Busted Brain Journal: Empty Calories

I first started to cultivate the idea of book almost four years ago. It was going to be about my experience/ordeal/project/healing journey that spanned the time beginning just before I had my TBI 14 years ago through until I checked into alcohol rehab 7 years ago.

Then, as any writer will tell you, life happened.

I’ve decided to rename it The Trek and it begins again today.

See, when I started The Trek, I was living with a friend I’ve known since we were both 14. I was 18 months out of treatment and cruising. I didn’t have a job I particularly liked but the time had come to get to gettin’ and move out on my own from the warm, fuzzy womb of the ¾ house where I resided and get out into the world. I had tried going back to school to be a vet tech, then scrapped that idea because I was scared. I wasn’t just scared of the course Math for Veterinary Technicians that I would have to take eventually and was pretty sure would sink the ship anyway. I was scared that even if I completed the program and got a job out in the field working as a vet tech, conditions would one day arise where, because I don’t deal with pressure very well (you give me more than two tasks to do and I break out into a cold sweat,) that I would wind up tighter than a stressed-out cobra and I would mistakenly give a Doberman Pinscher the wrong dose of medication and its head would explode. Irrational fear? Not really. I’ve come to realize in the years since how neurologically mauled my damaged brain continues to be, a condition than will be persist until I’m six feet under, and bowed out of the program.

I have been writing in some capacity, whether for myself or for the public, paid and not paid, since I was 14. So, I started a blog 6 months after I got sober because in the 8 years before June 23, 2012, I had drowned myself in booze and pot, throwing myself a pity party that would make New Year’s Eve in Times Square look like a sandlot baseball after party. In the months after my TBI, I went to a legion of doctor’s appointments, one of which was to the neuropsychologist for an evaluation to assess how badly the bacterial meningitis infection and craniotomy to remove a bunch of gunk from the top of my brain had jacked me up. Turns out, quite a bit. It was quite fascinating to hear the neuropsychologist simultaneously marvel at how lucky I was to be alive, yet how the IQ test results revealed how it was a stone cold miracle that I could still tie my shoes. It was like having a personal trainer give you mad props for your upper body strength after having both your legs amputated.

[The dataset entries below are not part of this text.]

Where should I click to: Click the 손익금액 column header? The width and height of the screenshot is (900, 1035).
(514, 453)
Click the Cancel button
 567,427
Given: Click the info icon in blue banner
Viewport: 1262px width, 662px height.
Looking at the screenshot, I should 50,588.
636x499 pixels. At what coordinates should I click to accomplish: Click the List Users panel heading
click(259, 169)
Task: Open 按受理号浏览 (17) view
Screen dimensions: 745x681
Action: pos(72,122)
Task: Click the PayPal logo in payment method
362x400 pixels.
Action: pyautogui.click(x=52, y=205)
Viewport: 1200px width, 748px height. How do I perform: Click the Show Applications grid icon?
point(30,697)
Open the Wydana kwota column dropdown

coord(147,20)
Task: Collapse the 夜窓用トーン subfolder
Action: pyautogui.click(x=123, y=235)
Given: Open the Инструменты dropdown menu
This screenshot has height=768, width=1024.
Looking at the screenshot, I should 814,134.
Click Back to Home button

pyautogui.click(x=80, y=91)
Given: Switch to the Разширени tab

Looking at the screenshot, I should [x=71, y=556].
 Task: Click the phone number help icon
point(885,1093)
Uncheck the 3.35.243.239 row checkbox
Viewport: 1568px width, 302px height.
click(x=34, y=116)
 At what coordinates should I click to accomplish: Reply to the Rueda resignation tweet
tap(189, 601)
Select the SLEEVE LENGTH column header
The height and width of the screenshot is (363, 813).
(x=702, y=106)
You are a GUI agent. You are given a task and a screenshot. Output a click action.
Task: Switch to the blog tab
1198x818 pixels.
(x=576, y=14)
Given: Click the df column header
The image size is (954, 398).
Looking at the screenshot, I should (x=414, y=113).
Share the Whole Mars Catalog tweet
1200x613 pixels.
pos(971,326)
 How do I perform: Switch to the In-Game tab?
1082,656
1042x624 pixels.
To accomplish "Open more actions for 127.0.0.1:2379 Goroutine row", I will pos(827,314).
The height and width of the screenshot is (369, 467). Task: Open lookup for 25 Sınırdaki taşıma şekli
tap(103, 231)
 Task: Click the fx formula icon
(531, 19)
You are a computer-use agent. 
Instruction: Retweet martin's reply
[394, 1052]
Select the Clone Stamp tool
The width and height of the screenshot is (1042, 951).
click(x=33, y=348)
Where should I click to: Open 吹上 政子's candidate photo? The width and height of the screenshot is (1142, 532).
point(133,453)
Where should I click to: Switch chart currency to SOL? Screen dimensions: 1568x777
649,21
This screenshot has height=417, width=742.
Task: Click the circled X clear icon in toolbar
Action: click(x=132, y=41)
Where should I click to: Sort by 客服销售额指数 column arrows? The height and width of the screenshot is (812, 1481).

So, after 8 years of raging alcoholic chaos and 6 months sober, I started a blog because I had to know if I could still write. Turned out, I could. Maybe better than I had in all the years previous. I’ve heard it said many times, in some fashion from many different avenues, that you have to experience real life, blood-and-guts, heart-wrenching tragedy to make you into the writer you were meant to be. Whether its your own pain or you experience it as an observer, nobody will give a rat’s ass about your story unless you have a good one to tell.

And I have one to tell. So I’m starting the Trek again.

It starts with numbering the pages of the scattered parcels of the creative nonfiction typhoon that washed up roughly a ton of narrative scrap metal on my laptop. I know a few writers, personally and observationally, that have dealt with the monolithic obstacle of having to find chunks of time in their day to carve the pumpkin of their soul into a jack-o-lantern . I have about 100 pages, give or take, for a narrative titled Empty Calories (though from what I’ve heard about the publishing business, if I want to keep that title, I may have to publish it myself) and given my penchant for going back over my own work and deciding I have another 500 words to add for every 500 written, getting the manuscript to an editable length won’t be a problem.

I just pity the poor sap who I charge with first edits.